Patti-Ann McDonald told the Irish Voice that Trump and Steven were long-time friends who used to meet at New York Rangers games at Madison Square Garden – the McDonalds are passionate Rangers fans and the team hosted a huge tribute to Steven before their game on Friday night.
“Donald Trump never failed to come over to talk to Steven when we would see him at the games, and tell him that he was a New York hero. There would be other people of note that we would see too, but most of them didn’t talk to Steven. That was never the case with Donald Trump,” Patti-Ann said.
When Trump called the McDonalds while Steven was in the hospital, he offered further words of encouragement. “We held the phone to Steven’s ear, and Donald Trump told him to stay strong, that if anyone could pull through it would be Steven. He told him he was hoping and praying for him, and told Conor and I that if there was anything we needed to let him know. It was very nice,” Patti-Ann said. (After Steven passed, Trump tweeted, “A beautiful funeral today for a real NYC hero, Detective Steven McDonald. Our law enforcement community has my complete and total support.”)
A beautiful funeral today for a real NYC hero, Detective Steven McDonald. Our law enforcement community has my complete and total support.— Donald J. Trump (@realDonaldTrump) January 13, 2017
The constant stream of well-wishers who loved Steven has been “unbelievable to see and experience,” Patti-Ann said.
“We are just so, so thankful. We have felt so much love. We can’t thank people enough for what they’ve done for Steven. And the NYPD – we always knew they were family, but I can’t describe how much they’ve been there for us.”
Steven, Patti-Ann says, never failed to see the bright side, no matter how he was feeling. “He got up every single day. And you know, there were many days that were tough. But he still pulled through.”
Two years ago Steven was hospitalized with septic shock and the family prepared for the worst. “He always pulled through, and he did that time too,” Patti-Ann said. “I was hoping and praying that he would survive the heart attack, but I’m grateful that we had the chance to pray with him in the hospital.

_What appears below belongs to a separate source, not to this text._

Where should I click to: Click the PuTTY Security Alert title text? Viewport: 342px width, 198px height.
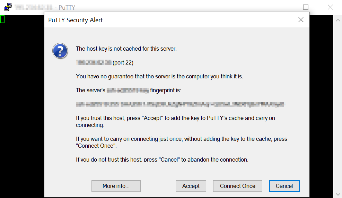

He felt our presence, that I know.”
Conor McDonald followed in his father’s proud footsteps and joined the NYPD not long after graduating from Boston College eight years ago. He’s received two promotions and is a sergeant now, and his father expressed pride every single day.
“I heard it from him all the time. He was my biggest supporter. With all that he’s had to overcome, my dad was there for me non-stop,” Conor said.
Their last conversation, Conor revealed, was typical. Father and son spoke several times a day and prayed together daily. On Friday morning, hours before the heart attack, Conor was home and said prayers with his dad at 4:30 a.m. – a regular occurrence given Conor’s early NYPD shift.
“He had all his prayers set up. Then I gave him a big kiss as usual and left. So he called me when I got to the train station and asked me what the weather was like and I said, ‘Dad, it’s snowing! And I love you very much. I love you.’ That was our last conversation,” Conor said.
The only child of Steven and Patti-Ann, Conor says he always knew that his father was severely injured and had far outlived expectations. And the faith that Steven lived his life by is what will carry him and his mother through the difficult days ahead.
“I feel like my dad is not suffering anymore,” Conor said. “I felt him the whole time when we were at his bedside. I prayed over him and could feel his presence. He was preparing me.”
The McDonalds are particularly grateful for the constant embrace the Irish American community offered to Steven.
“His Irish heritage meant so much to him. All the honors he received through the years. It was so important,” Patti-Ann said.
“Being Irish meant the world to Steven.”